The Staff Site Reliability Engineer will play a critical role in building and scaling the infrastructure behind ServiceTitan’s new AI platform. The role requires both technical depth and strategic thinking — someone who can architect solutions, mentor teams, and enable true operational excellence across engineering.
Requirements
- Lead the design, implementation, and optimization of scalable, resilient infrastructure for cloud-native AI services on Azure.
- Establish true continuous delivery (CD) pipelines supporting blue-green deployments, automatic rollbacks, and progressive delivery patterns.
- Champion observability excellence - define best practices for metrics, tracing, and logging; help product team design meaningful SLIs, SLOs, and error budgets.
- Drive automation across the entire lifecycle: infrastructure provisioning, testing, deployment, and recovery.
- Partner with the engineering team to design reliable, fault-tolerant services and perform resilience and capacity reviews.

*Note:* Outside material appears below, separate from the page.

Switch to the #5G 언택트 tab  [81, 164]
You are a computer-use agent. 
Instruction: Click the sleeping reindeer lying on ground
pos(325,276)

- Establish best practices for observability that not only monitor service health but also track the end-to-end success/failure of complex, automated agent workflows and their business impact (SLIs/SLOs).
- Leverage Infrastructure as Code (IaC) using Terraform, Kubernetes, and Docker to standardize environments and reduce manual intervention.

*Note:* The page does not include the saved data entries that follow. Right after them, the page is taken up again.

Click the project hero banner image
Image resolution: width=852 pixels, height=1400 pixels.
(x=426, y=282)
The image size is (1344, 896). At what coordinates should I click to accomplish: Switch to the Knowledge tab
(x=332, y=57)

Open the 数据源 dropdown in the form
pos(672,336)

- Contribute to and maintain CI/CD pipelines using GitHub Actions, Azure DevOps, or TeamCity.
- Implement and improve service health dashboards with Mimir, Grafana, Prometheus, or ELK stack to ensure system visibility and reliability.

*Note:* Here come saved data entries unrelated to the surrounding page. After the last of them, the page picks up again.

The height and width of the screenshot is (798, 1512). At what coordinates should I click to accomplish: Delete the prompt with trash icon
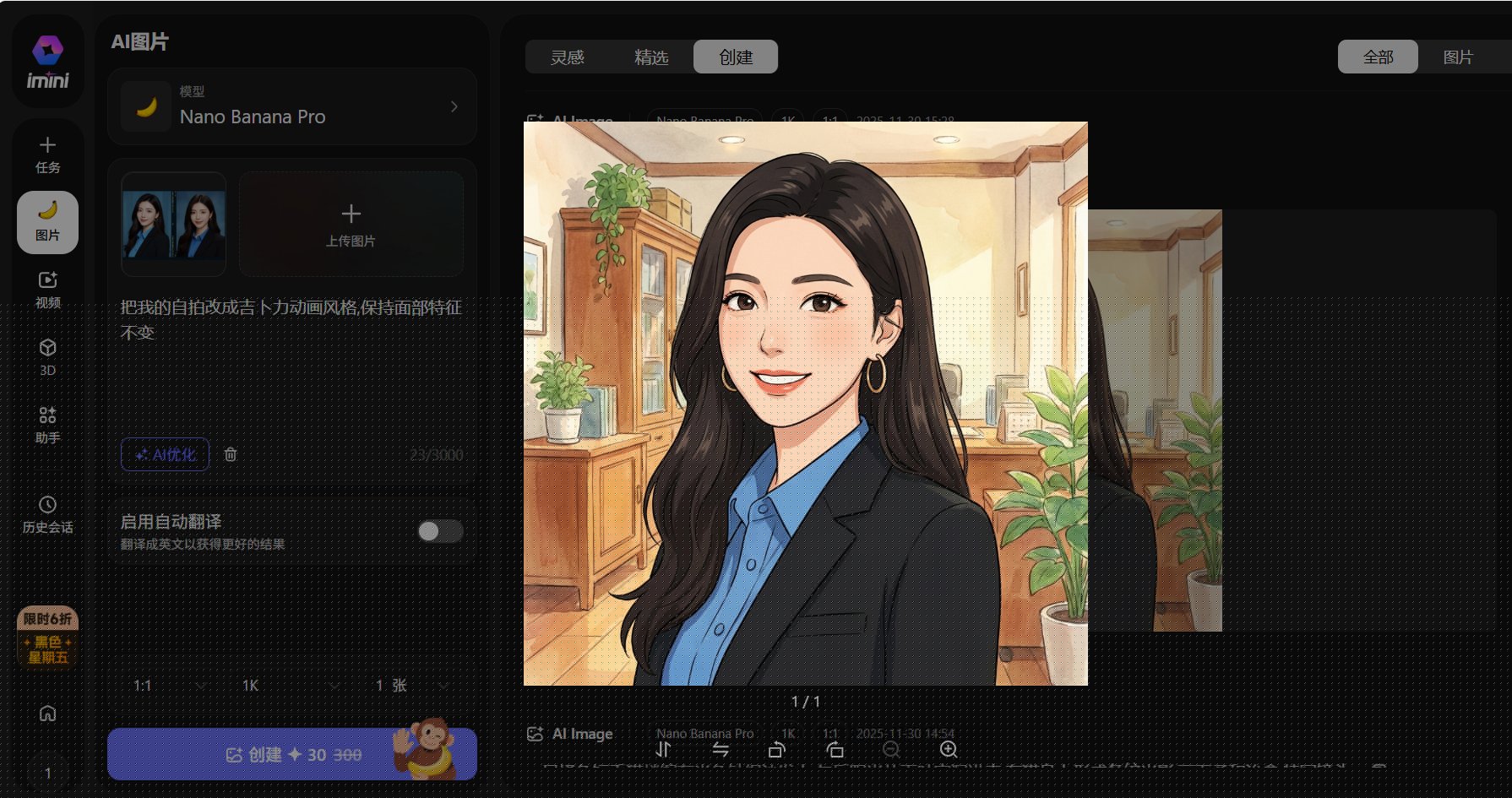[x=231, y=454]
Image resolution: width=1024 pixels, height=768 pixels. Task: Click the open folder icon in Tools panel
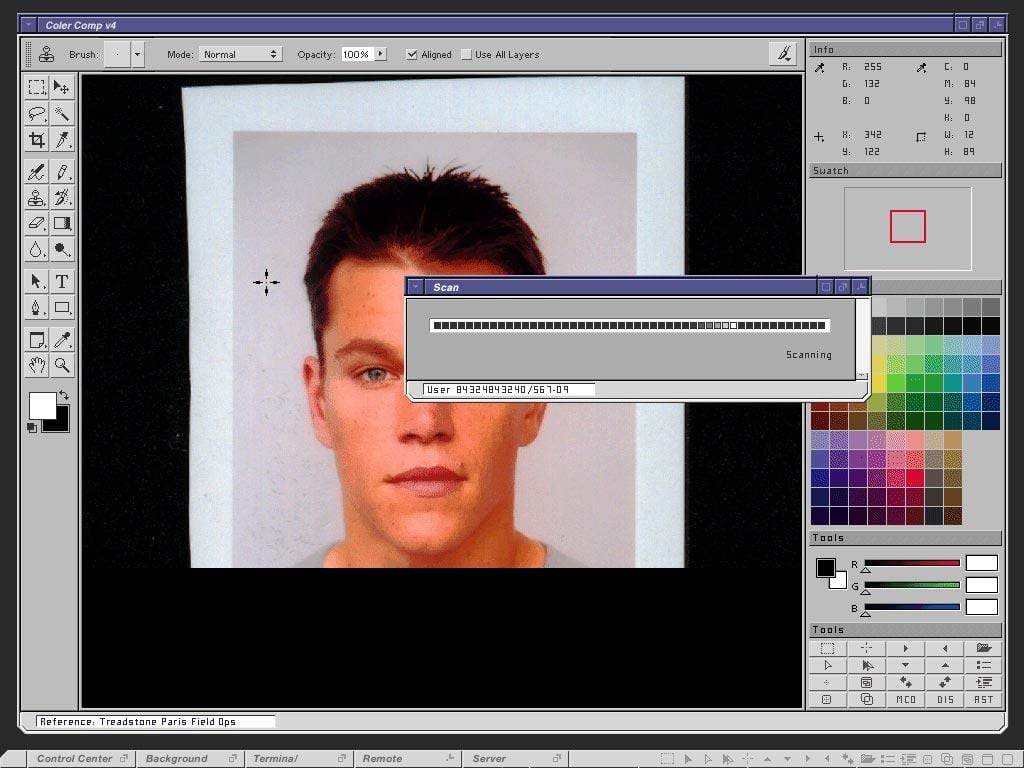click(984, 648)
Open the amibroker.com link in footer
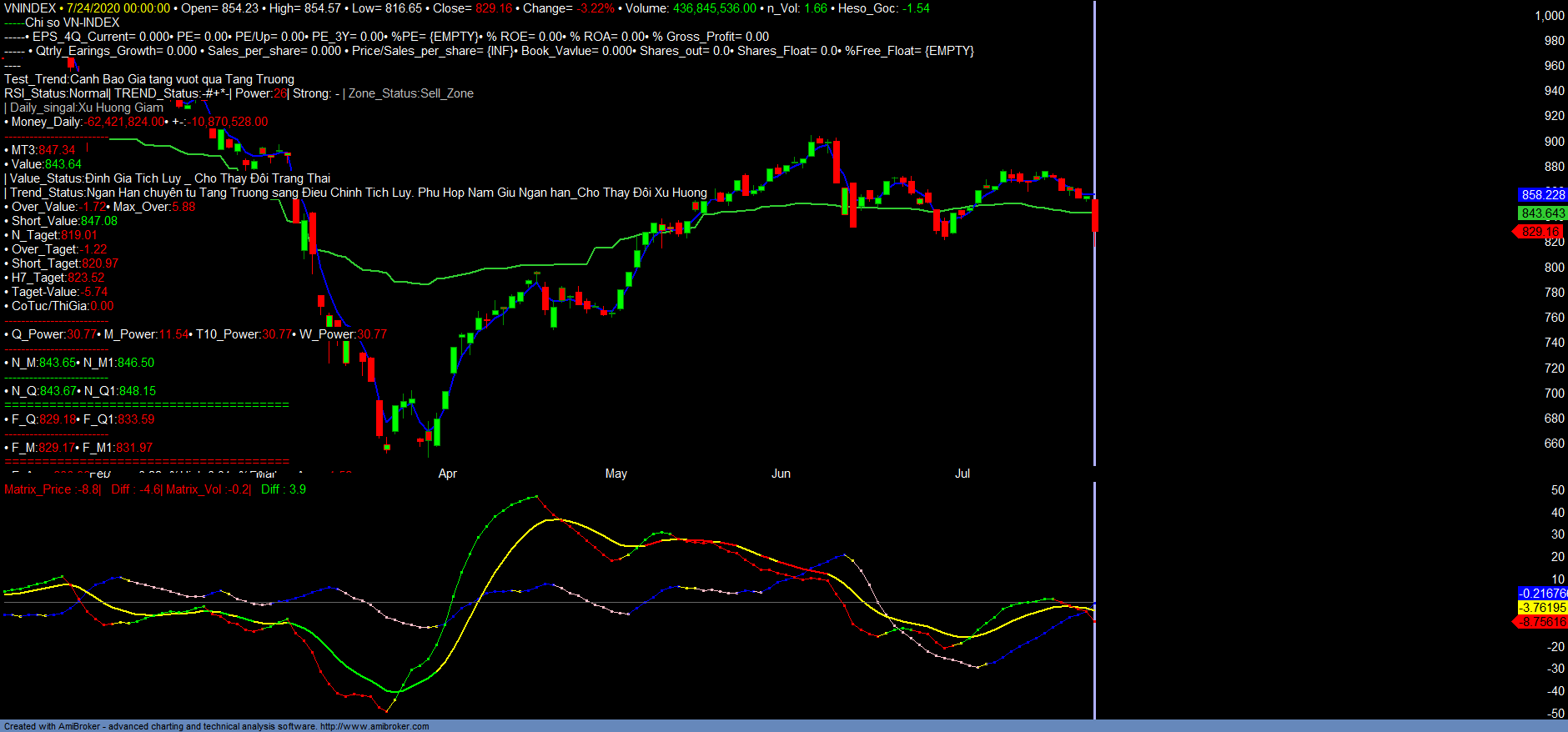Viewport: 1568px width, 732px height. click(374, 726)
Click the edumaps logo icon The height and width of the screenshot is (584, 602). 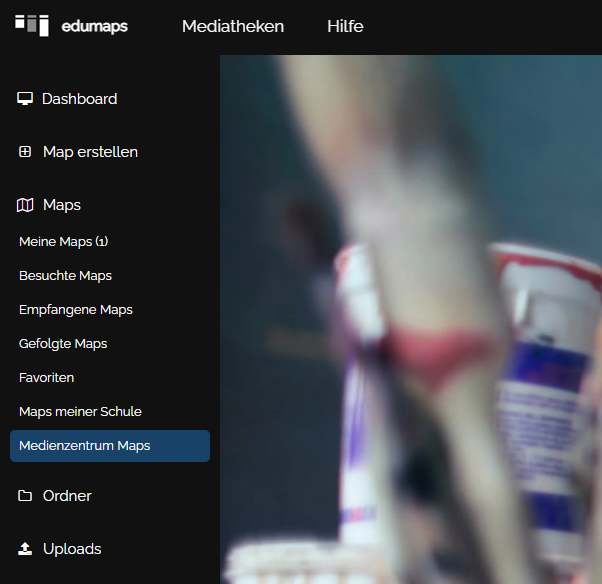point(32,25)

- Mentor engineers and foster a reliability culture across teams — enabling others to build self-healing, observable systems.
Benefits
- Flexible time off
- Comprehensive onboarding program
- Leadership training
- Bonusly
- Peer-nominated awards
- Company-paid medical, dental, and vision
- Parent and siblings’ insurance
- Wellness benefit
- Office massage
- Parental leave and support
- Financial planning tools
- Employee Assistance Program services